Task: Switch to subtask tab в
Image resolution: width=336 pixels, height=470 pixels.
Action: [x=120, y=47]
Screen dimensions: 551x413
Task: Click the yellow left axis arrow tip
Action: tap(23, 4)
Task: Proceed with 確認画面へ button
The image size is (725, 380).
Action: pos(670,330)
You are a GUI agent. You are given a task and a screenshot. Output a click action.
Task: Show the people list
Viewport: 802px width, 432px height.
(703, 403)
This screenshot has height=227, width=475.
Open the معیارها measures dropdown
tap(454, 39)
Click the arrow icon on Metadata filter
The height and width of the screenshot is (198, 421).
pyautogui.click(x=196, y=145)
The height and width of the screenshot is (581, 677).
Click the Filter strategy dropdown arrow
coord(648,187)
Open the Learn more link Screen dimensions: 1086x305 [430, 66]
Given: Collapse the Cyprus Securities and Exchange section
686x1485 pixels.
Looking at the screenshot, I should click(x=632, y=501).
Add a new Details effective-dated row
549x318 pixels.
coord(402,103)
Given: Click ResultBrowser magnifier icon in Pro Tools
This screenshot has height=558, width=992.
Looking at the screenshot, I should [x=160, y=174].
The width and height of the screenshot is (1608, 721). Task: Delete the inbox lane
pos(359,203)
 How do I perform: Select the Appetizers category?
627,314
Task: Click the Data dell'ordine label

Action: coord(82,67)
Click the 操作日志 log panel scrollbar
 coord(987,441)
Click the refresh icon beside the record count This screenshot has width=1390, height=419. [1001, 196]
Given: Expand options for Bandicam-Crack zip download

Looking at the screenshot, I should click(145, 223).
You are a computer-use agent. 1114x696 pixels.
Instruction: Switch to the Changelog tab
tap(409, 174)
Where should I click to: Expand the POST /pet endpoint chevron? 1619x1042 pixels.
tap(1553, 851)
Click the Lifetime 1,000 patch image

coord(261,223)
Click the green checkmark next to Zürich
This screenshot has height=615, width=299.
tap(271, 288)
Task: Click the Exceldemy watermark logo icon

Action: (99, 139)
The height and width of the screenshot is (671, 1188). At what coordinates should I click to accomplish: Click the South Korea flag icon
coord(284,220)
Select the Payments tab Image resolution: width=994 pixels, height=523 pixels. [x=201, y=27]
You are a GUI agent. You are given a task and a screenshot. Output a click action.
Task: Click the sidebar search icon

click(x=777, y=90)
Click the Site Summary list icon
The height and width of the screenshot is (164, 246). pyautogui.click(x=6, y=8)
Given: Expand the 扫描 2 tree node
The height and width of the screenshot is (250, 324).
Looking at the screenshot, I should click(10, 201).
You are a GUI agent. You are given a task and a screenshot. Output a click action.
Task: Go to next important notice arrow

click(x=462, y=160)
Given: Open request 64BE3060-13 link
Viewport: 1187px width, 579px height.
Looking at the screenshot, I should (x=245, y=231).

Problem description: Retype exactly, please, only the lines of the entries that run from the one containing "Click the 操作日志 log panel scrollbar" to the last.

Task output:
Click the 操作日志 log panel scrollbar
 coord(987,441)
Click the refresh icon beside the record count This screenshot has width=1390, height=419. [1001, 196]
Given: Expand options for Bandicam-Crack zip download

Looking at the screenshot, I should click(145, 223).
You are a computer-use agent. 1114x696 pixels.
Instruction: Switch to the Changelog tab
tap(409, 174)
Where should I click to: Expand the POST /pet endpoint chevron? 1619x1042 pixels.
tap(1553, 851)
Click the Lifetime 1,000 patch image

coord(261,223)
Click the green checkmark next to Zürich
This screenshot has height=615, width=299.
tap(271, 288)
Task: Click the Exceldemy watermark logo icon

Action: (99, 139)
The height and width of the screenshot is (671, 1188). At what coordinates should I click to accomplish: Click the South Korea flag icon
coord(284,220)
Select the Payments tab Image resolution: width=994 pixels, height=523 pixels. [x=201, y=27]
You are a GUI agent. You are given a task and a screenshot. Output a click action.
Task: Click the sidebar search icon

click(x=777, y=90)
Click the Site Summary list icon
The height and width of the screenshot is (164, 246). pyautogui.click(x=6, y=8)
Given: Expand the 扫描 2 tree node
The height and width of the screenshot is (250, 324).
Looking at the screenshot, I should click(10, 201).
You are a GUI agent. You are given a task and a screenshot. Output a click action.
Task: Go to next important notice arrow

click(x=462, y=160)
Given: Open request 64BE3060-13 link
Viewport: 1187px width, 579px height.
Looking at the screenshot, I should (x=245, y=231).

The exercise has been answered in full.